_EXTRACTED TEXT_.
────────

Grusch’s testimony “marks a significant turning point”, wrote Dani Di Placido for Forbes, as “decades of lore cultivated by the UFO community has spread from conspiratorial podcasts and UFO forums to Congress”.
Some viewers watched “slack-jawed” during the testimonies, wrote Tim Stanley for The Telegraph, but others were unconvinced. It was a “truly extraordinary claim, begging for extraordinary evidence”, wrote Seth Shostak, senior astronomer at the SETI Institute, for MSNBC. “But where is the evidence?”
“Admitting that aliens could be here is a far cry from claiming that they are here,” added Shostak. He wondered why such aliens “somehow manage to arrange things so that they’re exclusively met by government employees anxious to hide them”.
Stanley noted that the issue “goes back to at least the 1960s”, and former US presidents Jimmy Carter and Gerald Ford “claimed to have seen spaceships”. But the US is becoming more focused on the topic.
“Modern UFOmania began with a series of New York Times articles published in 2017,” wrote Jacob Aron for New Scientist. The pieces “detailed a defunct US Department of Defense programme, backed by top US senators, dedicated to investigating flying objects with no explanation”, he recalled. This combination of “military bigwigs, senior politicians and a normally sober newspaper opened the door to taking UFO claims seriously”, he wrote.

────────

_WRITTEN REQUEST 1_. Quote the UFO commentary between "Some viewers watched" and "on the topic.", inclusive.
_WRITTEN REQUEST 2_. Determine whether each statement agrees with the UFO commentary. Give yes or no with the deciding words quoted from it: (a) Seth Shostak is identified as a senior astronomer at the SETI Institute. (b) Stanley says the issue dates back no further than the 1990s. (c) The Department of Defense program described in the New York Times articles was still operating.

_MATERIAL PROVIDED_.

────────

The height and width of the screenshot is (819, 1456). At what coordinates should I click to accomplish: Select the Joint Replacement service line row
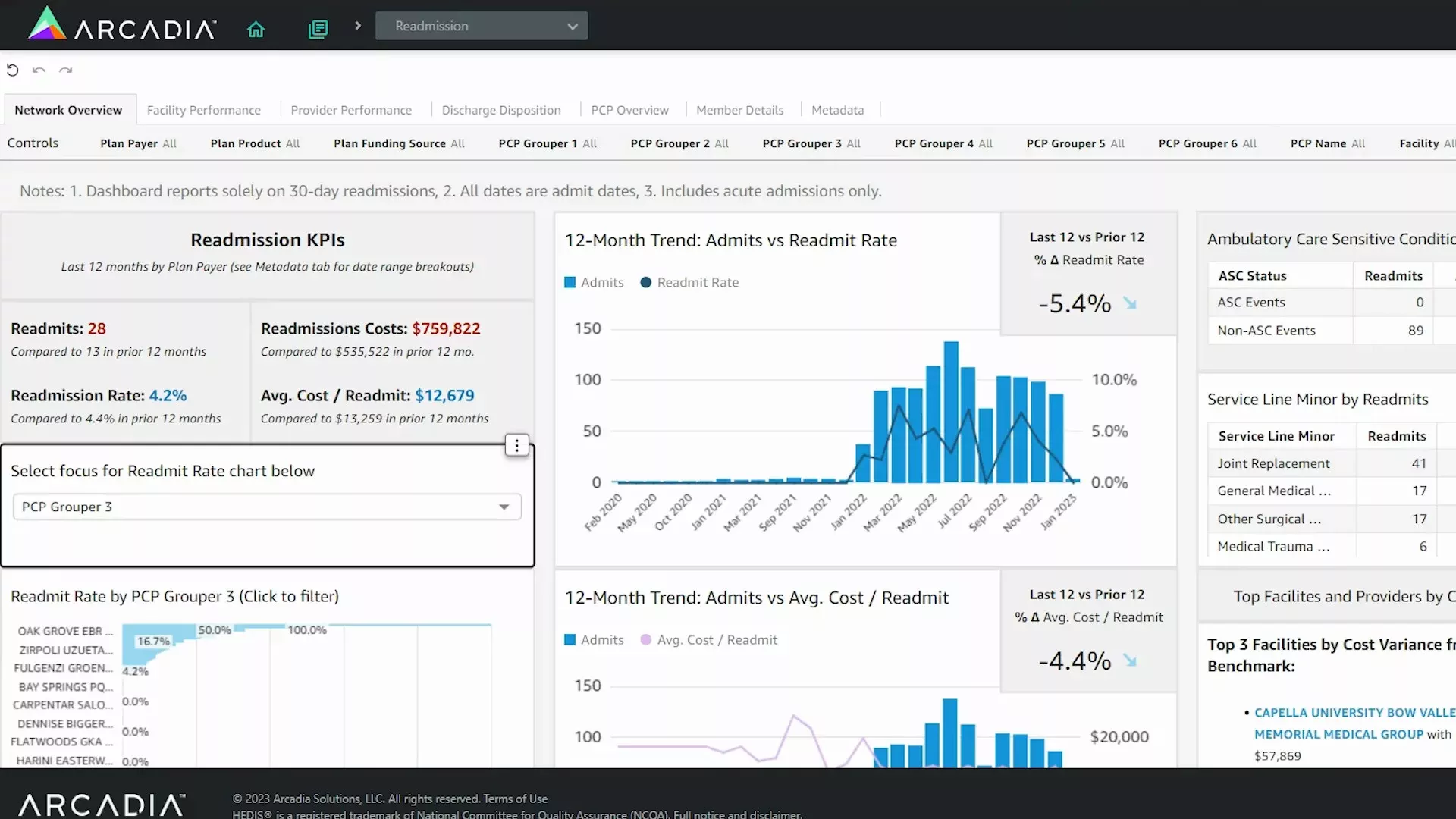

────────

_TASK RESULT 1_.
Some viewers watched “slack-jawed” during the testimonies, wrote Tim Stanley for The Telegraph, but others were unconvinced. It was a “truly extraordinary claim, begging for extraordinary evidence”, wrote Seth Shostak, senior astronomer at the SETI Institute, for MSNBC. “But where is the evidence?”
“Admitting that aliens could be here is a far cry from claiming that they are here,” added Shostak. He wondered why such aliens “somehow manage to arrange things so that they’re exclusively met by government employees anxious to hide them”.
Stanley noted that the issue “goes back to at least the 1960s”, and former US presidents Jimmy Carter and Gerald Ford “claimed to have seen spaceships”. But the US is becoming more focused on the topic.

_TASK RESULT 2_.
(a) Yes: "senior astronomer at the SETI Institute"
(b) No: "goes back to at least the 1960s"
(c) No: "a defunct US Department of Defense programme"